Melioidosis is an emerging infection in South East Asia and Australia [1]. An increasing number of cases of melioidosis were reported in Sri Lanka in the recent past [2]. It has a wide range of clinical presentations, especially in the immunocompromised [3]. Clinical manifestations of melioidosis can be localized skin involvement or can be complicated with bloodstream invasion leading to sepsis and deep-seated abscesses [1]. Sweet’s syndrome also known as acute febrile neutrophilic dermatosis was first described by Robert Sweet in 1965. It can be either primary or secondary to various infections, haematological neoplasms, autoimmune diseases and drugs [4]. Varied cutaneous manifestations have been described in association with melioidosis [5]. However, Sweet syndrome secondary to melioidosis has not been described so far. Herein we describe a case of melioidosis associated with Sweet syndrome in a Sri Lankan female.

Case presentation

A 53-year-old previously healthy Sri Lankan female presented with high-grade fever, painful oral ulcers, odynophagia and multiple bilateral enlarged cervical lymph nodes for 1 month. She also had a loss of appetite and loss of weight. There was no cough or haemoptysis, past or contact history of tuberculosis, arthralgia, urinary symptoms or altered bowel habits. She denied high-risk sexual behaviour. On examination, apart from bilateral cervical lymphadenopathy she also had a discharging sinus over the submental region and bilateral blepharitis. Dermatological examination revealed multiple erythematous tender papules and plaques with the mamillated appearance and centrally yellowish targetoid lesions symmetrically distributed over the face (Fig. 1), upper trunk and upper limbs. The oral ulcers were multiple tender erosions with an erythematous border and a fibrinous base involving lips, tongue (Fig. 2) and buccal mucosa. She never experienced red eyes. She also had multiple tender subcutaneous nodules over the upper limbs. There was no hepatosplenomegaly. Cardiovascular, respiratory and neurological examinations, including the optic fundus, were normal.

Fig. 1
figure 1

Targetoid skin lesions over the face

Fig. 2
figure 2

Mucosal lesions in the tongue

The whole blood count showed mild neutrophil leucocytosis. ESR was 129 mm/1st hour (normal 0–20 mm/1st hour) and CRP was 195 mg/L (normal < 3 mg/L). Liver and renal function tests were normal. She had a positive mantoux test of 19 mm. The chest radiograph was normal.

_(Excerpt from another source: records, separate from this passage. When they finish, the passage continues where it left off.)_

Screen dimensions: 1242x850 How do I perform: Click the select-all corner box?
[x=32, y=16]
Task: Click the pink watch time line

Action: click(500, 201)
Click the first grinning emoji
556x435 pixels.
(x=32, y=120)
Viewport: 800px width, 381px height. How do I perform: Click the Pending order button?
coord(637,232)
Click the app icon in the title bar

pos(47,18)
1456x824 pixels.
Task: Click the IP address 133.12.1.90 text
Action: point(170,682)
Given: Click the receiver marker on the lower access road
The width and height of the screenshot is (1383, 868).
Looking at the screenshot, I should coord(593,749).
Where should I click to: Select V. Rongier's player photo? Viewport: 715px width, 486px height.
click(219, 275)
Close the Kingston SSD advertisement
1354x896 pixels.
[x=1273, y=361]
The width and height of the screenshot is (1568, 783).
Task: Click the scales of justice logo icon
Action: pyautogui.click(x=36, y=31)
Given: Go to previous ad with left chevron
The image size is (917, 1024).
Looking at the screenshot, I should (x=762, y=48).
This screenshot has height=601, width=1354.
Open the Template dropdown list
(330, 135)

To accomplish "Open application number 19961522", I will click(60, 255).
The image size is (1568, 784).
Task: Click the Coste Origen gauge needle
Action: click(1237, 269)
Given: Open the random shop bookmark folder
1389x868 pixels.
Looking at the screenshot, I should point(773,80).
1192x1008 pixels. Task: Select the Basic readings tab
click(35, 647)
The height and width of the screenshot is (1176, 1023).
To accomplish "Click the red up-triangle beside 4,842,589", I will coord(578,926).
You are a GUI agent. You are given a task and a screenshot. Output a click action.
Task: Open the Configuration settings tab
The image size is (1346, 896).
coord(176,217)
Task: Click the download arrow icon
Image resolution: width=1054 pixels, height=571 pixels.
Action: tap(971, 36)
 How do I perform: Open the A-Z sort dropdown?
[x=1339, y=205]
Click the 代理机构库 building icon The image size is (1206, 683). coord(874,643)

Repeated sputum examinations for Acid Fast Bacilli, Tuberculosis culture and GeneXpert were negative. Human immunodeficiency viral antigen and antibody were not detected. Her fasting blood sugar and HbA1C were normal. Blood culture remained sterile. Aspirate from the suppurative submental lymph node grew Burkholderia pseudomallei (B. pseudomallei). Melioidosis antibody titer was > 10,240.

Histology from skin lesions of the face and left forearm showed a prominent neutrophilic infiltrate in the dermis extending into the subcutaneous fat, which is in favour of Sweet syndrome with panniculitis (Figs. 3 and 4). Contrast-Enhanced Computerised Tomography (CECT) of the brain, chest, and abdomen revealed matted cervical and mediastinal lymph nodes, non-enhancing hypoechoic lesions in the liver and spleen and a right-sided pleural effusion with underlying consolidation.

Fig. 3
figure 3

LM- H&E × 100-Diffuse and perivascular infiltrate of neutrophils in the dermis. Epidermis histologically unremarkable

Fig. 4
figure 4

LM- H&E × 400-Diffuse neutrophil infiltrate with karyorrhectic debris in the dermis

The patient was started on intravenous meropenem 2 g daily. She showed rapid clinical improvement with the disappearance of skin lesions with a significant reduction in inflammatory markers. This case clearly demonstrates that, when sweet syndrome occurs in the background of systemic infection, it subsides with treating the infection alone with intravenous antibiotics. Our patient showed clinical resolution without requirements of steroids or other immunosuppressant medications.

Discussion and conclusion

Melioidosis is caused by B.pseudomallei which is a free-living saprophyte in the environment and infects humans by direct penetration via skin abrasions or inhalation of dust [5]. It is a life-threatening infection that is estimated to cause 89,000 deaths per year worldwide [6]. The infection may remain localized or may progress rapidly through the bloodstream. The specific manifestations, severity, and chronicity of melioidosis may vary depending on bacterial strain and load, the route of bacterial entry (cutaneous penetration, ingestion or inhalation) and host immune function [6]. The various clinical manifestations of melioidosis are summarised in Table 1. Disseminated infections with multiorgan involvement complicating with sepsis, septic shock and death are more commonly seen in immunocompromised patients. The risk factors include but not limited to diabetes mellitus, organ failure (end-stage renal disease, cirrhosis, etc.), thalassemia, alcoholism, and immunosuppressive therapy [2]. However, like our patient melioidosis could also affect healthy adults and children without any obvious risk factors.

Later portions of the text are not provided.